Quand l’Esprit descendit à Jérusalem, ce fut le commencement d’un peuple nouveau. Mais Dieu, dans sa providence, avait déjà préparé le terrain : l’Empire romain, par ses routes et ses cités, allait devenir le cadre providentiel de l’expansion de l’Évangile.

Les routes romaines reliaient entre elles les grandes cités : Antioche, Éphèse, Corinthe, Alexandrie, Rome. C’est là que Paul, apôtre des nations, sema la Parole. Non dans les hameaux isolés, mais dans les centres urbains où les populations affluaient, où les langues se croisaient, où les idées circulaient.
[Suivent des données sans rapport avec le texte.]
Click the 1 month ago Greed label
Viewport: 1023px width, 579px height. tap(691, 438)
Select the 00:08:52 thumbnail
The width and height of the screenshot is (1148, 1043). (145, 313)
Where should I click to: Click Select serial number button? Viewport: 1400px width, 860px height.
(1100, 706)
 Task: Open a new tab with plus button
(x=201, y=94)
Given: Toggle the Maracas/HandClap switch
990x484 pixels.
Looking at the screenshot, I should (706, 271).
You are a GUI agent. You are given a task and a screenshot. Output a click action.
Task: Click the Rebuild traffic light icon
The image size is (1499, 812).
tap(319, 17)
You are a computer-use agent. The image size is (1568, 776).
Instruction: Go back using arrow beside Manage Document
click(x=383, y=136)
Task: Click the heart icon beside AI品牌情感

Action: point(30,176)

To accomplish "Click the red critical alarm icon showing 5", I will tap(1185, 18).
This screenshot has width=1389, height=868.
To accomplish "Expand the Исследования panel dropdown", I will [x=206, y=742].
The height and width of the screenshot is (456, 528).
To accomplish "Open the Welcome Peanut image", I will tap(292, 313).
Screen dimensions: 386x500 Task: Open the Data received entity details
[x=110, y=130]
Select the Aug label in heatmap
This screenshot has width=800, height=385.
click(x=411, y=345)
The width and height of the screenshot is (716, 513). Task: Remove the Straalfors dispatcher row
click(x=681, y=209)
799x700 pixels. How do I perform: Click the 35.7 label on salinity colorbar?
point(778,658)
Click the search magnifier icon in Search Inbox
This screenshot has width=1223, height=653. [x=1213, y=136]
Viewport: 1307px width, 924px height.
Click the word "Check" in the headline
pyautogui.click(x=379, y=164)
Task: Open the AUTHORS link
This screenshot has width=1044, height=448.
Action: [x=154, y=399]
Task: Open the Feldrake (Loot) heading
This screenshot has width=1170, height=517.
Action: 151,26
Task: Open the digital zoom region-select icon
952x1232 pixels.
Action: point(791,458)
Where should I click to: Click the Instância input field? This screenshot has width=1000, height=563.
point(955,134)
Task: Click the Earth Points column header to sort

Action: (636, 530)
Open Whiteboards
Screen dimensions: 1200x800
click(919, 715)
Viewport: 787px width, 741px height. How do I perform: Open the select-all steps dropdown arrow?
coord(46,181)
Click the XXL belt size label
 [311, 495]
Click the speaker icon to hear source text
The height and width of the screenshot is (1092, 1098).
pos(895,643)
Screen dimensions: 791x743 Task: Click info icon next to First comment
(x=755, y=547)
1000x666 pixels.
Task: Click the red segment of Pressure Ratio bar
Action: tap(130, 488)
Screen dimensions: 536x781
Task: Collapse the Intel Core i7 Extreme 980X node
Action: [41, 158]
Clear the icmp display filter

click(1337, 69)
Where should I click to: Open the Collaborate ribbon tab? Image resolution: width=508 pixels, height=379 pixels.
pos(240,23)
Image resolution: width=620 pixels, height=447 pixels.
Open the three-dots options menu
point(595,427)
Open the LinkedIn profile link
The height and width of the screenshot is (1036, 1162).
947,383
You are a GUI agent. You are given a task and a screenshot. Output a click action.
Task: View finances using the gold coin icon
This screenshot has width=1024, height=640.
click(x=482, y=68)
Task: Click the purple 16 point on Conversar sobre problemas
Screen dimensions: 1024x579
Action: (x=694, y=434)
Chaque cité évangélisée devenait un foyer missionnaire, irradiant vers les campagnes alentour. Ainsi se forma un réseau vivant : une Église dans chaque ville, comme un phare allumé sur chaque colline.

Bientôt, ce réseau prit une structure : autour de chaque communauté se trouvait un pasteur, un évêque, garant de la foi et de l’unité. De Jérusalem à Antioche, de Corinthe à Rome, les Églises se correspondaient, s’exhortaient, se soutenaient. Et déjà se dessinait cette catholicité primitive : un seul Évangile, mais mille communautés liées comme les membres d’un seul corps.

Puis vint Constantin. L’Église, sortie des catacombes, profita à plein régime des voies de communication de l’Empire. Les routes qui portaient jadis les légions portèrent désormais les évêques réunis en conciles. Les cités, qui jadis abritaient temples païens, accueillirent basiliques chrétiennes. Le réseau romain, forgé pour la gloire de César, devint instrument de la gloire du Christ. L’Empire tout entier se couvrit d’un maillage d’Églises, comme un immense filet jeté sur les nations.

Ainsi, la logique divine se révèle : de Jérusalem part la Parole ; des routes romaines elle se diffuse ; dans les cités elle s’enracine ; par les évêques elle s’organise ; et par Constantin elle se stabilise. L’histoire, qui semblait servir la puissance terrestre de Rome, servait en vérité le dessein éternel de Dieu.